--- START Dataset extract ---

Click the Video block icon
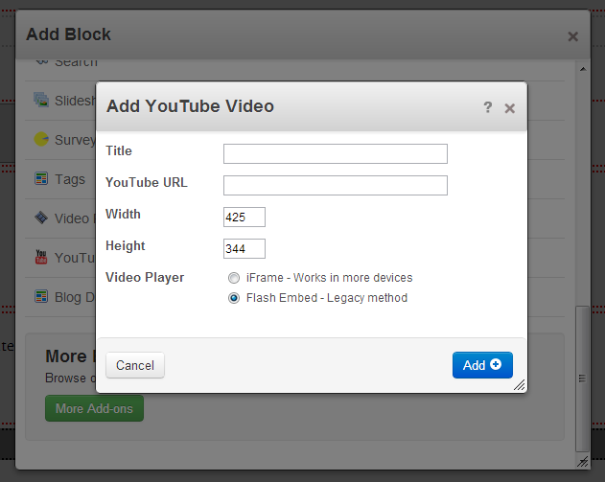This screenshot has height=482, width=605. (41, 218)
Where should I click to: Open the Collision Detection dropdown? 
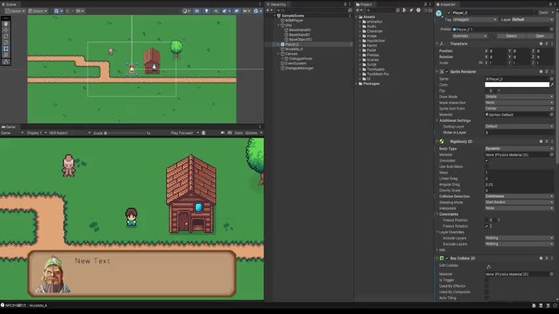pos(518,196)
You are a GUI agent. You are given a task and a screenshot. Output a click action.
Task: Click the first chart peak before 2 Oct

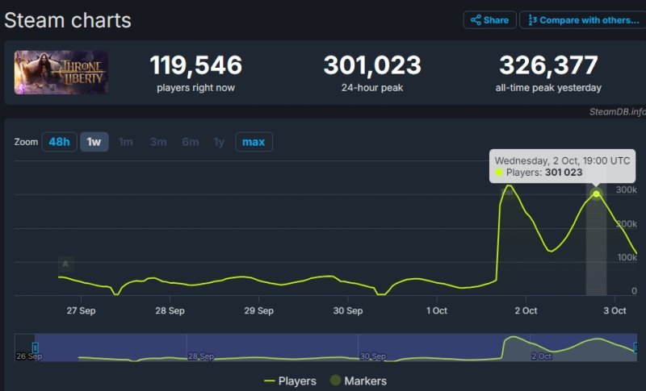pyautogui.click(x=509, y=186)
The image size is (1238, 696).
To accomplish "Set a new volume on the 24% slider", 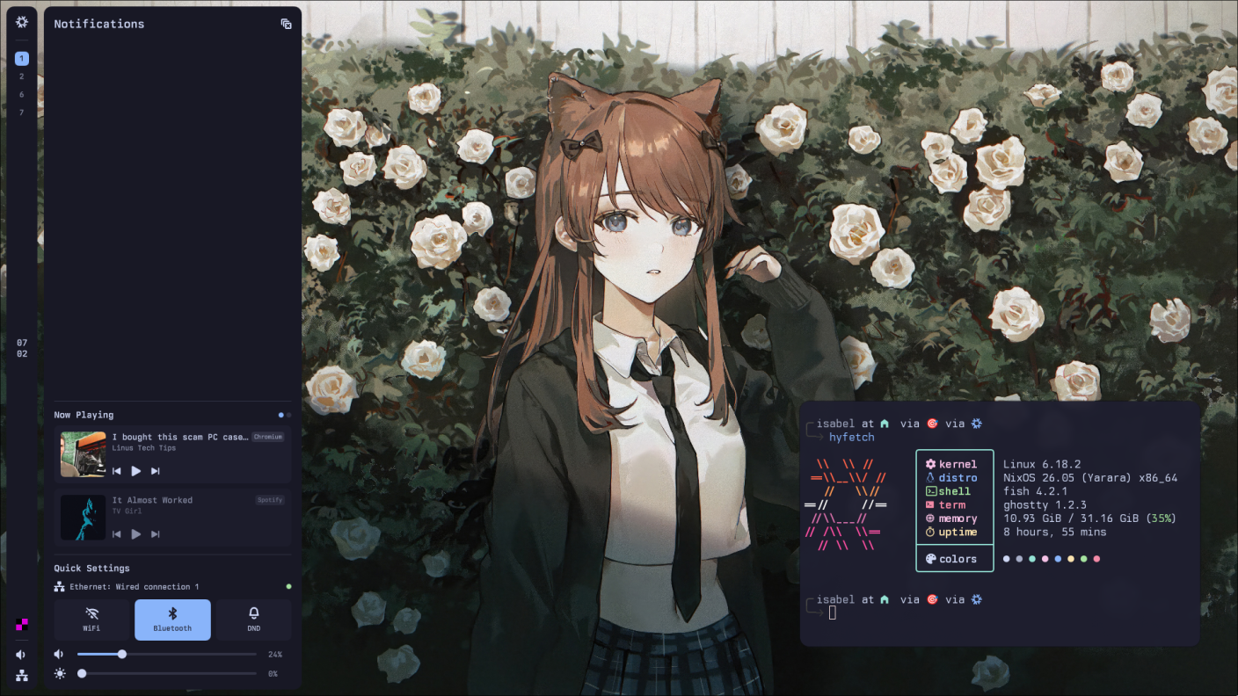I will [x=167, y=654].
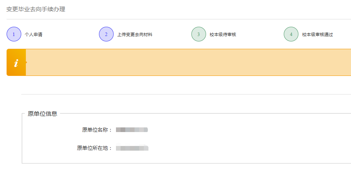Select the green step 4 circle
Image resolution: width=351 pixels, height=170 pixels.
tap(291, 34)
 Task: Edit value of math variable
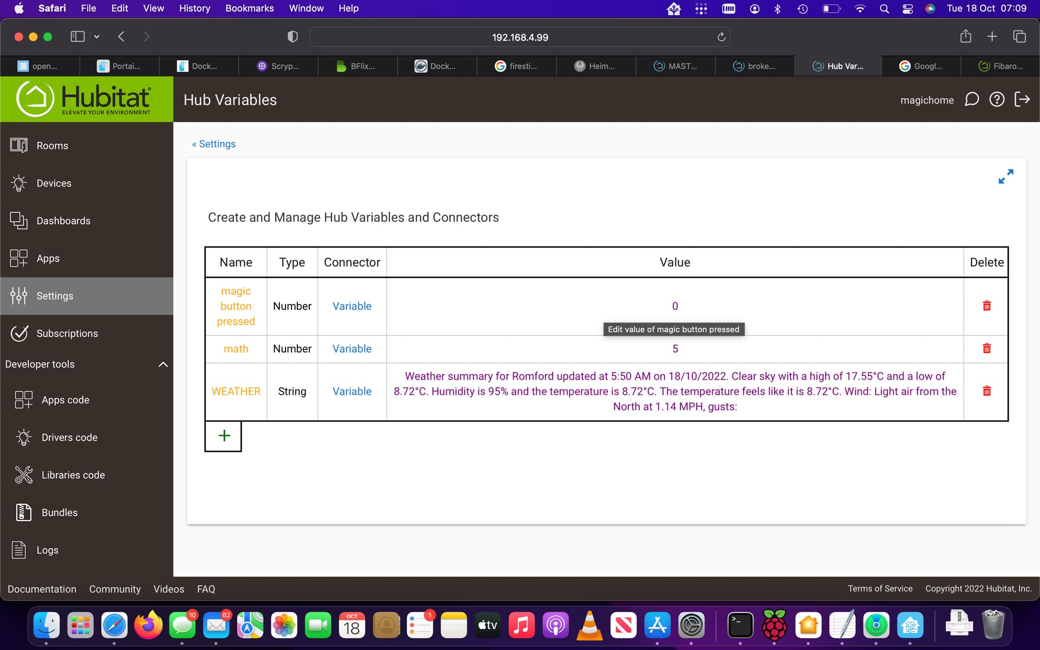pyautogui.click(x=675, y=349)
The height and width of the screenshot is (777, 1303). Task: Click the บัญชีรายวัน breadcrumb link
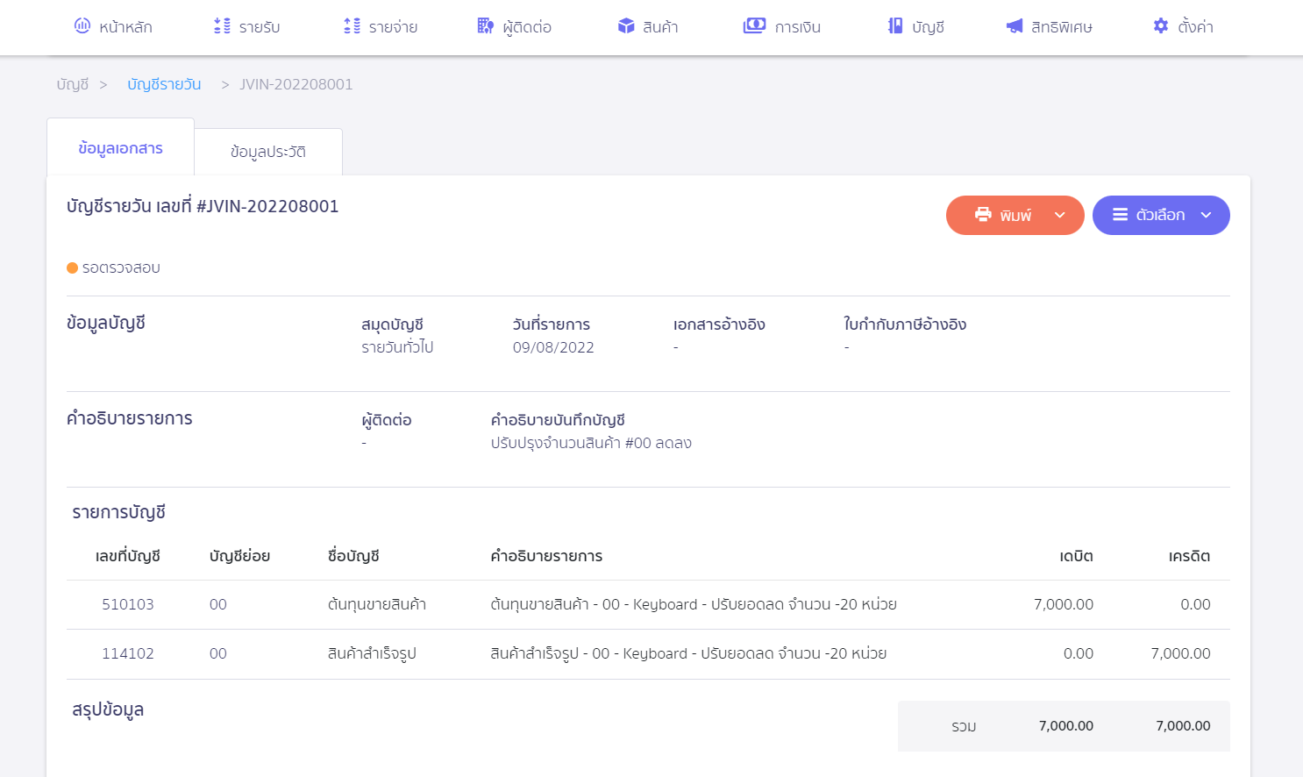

--- END Dataset extract ---

Give the stretch from the line containing "Task: Edit value of math variable" through the end of the lines above as a numbered list, omitting blank lines and leaving the pictures out.

1.  Task: Edit value of math variable
2. pyautogui.click(x=675, y=349)
3. The height and width of the screenshot is (777, 1303). Task: Click the บัญชีรายวัน breadcrumb link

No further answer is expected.